Goal of the exercise :: From the line containing "This screenshot has width=868, height=255." to the final line of the entries, every line is to be reproduced exactly; no other line belongs in the output.

Task data ::
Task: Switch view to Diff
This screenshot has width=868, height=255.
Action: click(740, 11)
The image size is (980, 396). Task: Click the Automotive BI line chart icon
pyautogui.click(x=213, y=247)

Task solution ::
This screenshot has width=868, height=255.
Action: click(740, 11)
The image size is (980, 396). Task: Click the Automotive BI line chart icon
pyautogui.click(x=213, y=247)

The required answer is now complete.